• DESCRIPTION OF THE TASK
Exactly the lines from the one holding "You are a GUI" through the end of the material below must be printed, nothing more, and the pictures must be dropped.

• MATERIAL PROVIDED
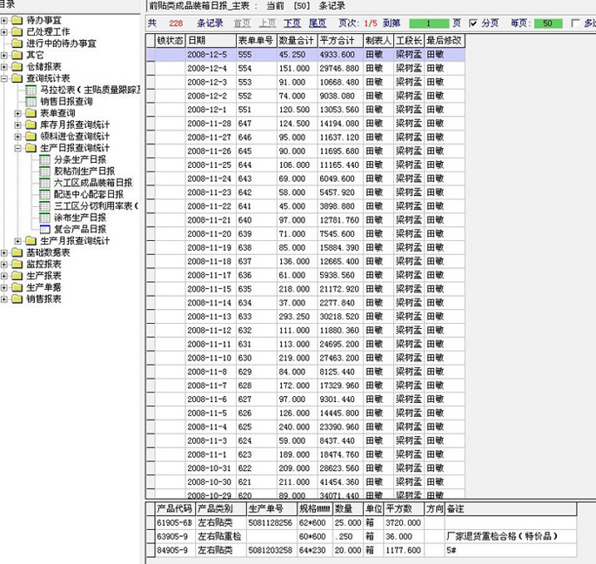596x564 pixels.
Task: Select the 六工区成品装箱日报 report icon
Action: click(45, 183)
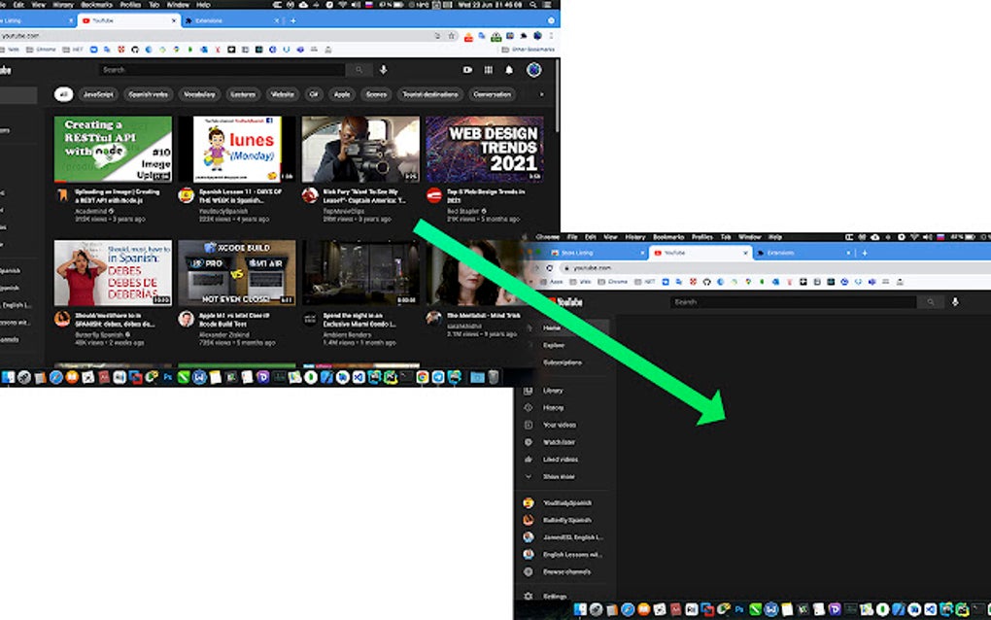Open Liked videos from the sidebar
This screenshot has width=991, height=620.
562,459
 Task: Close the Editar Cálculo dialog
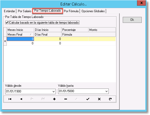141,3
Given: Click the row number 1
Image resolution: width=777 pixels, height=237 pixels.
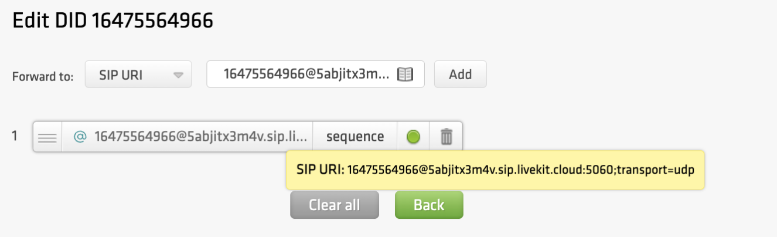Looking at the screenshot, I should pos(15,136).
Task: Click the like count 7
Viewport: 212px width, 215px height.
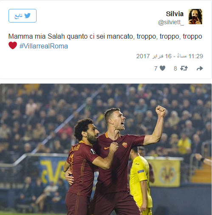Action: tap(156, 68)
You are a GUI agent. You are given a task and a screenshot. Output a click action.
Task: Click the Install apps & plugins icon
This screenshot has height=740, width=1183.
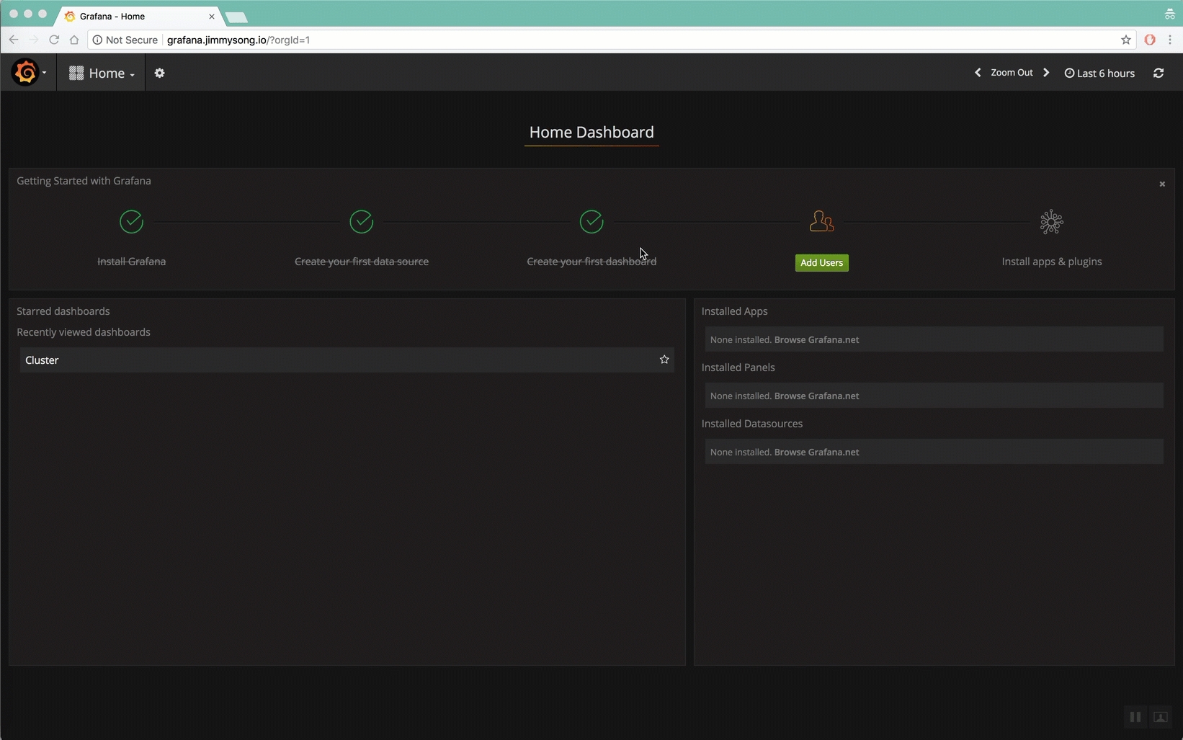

• REPLY
You are a GUI agent. You are given a task and a screenshot. Output a click action.
Task: Click the Install apps & plugins icon
This screenshot has height=740, width=1183.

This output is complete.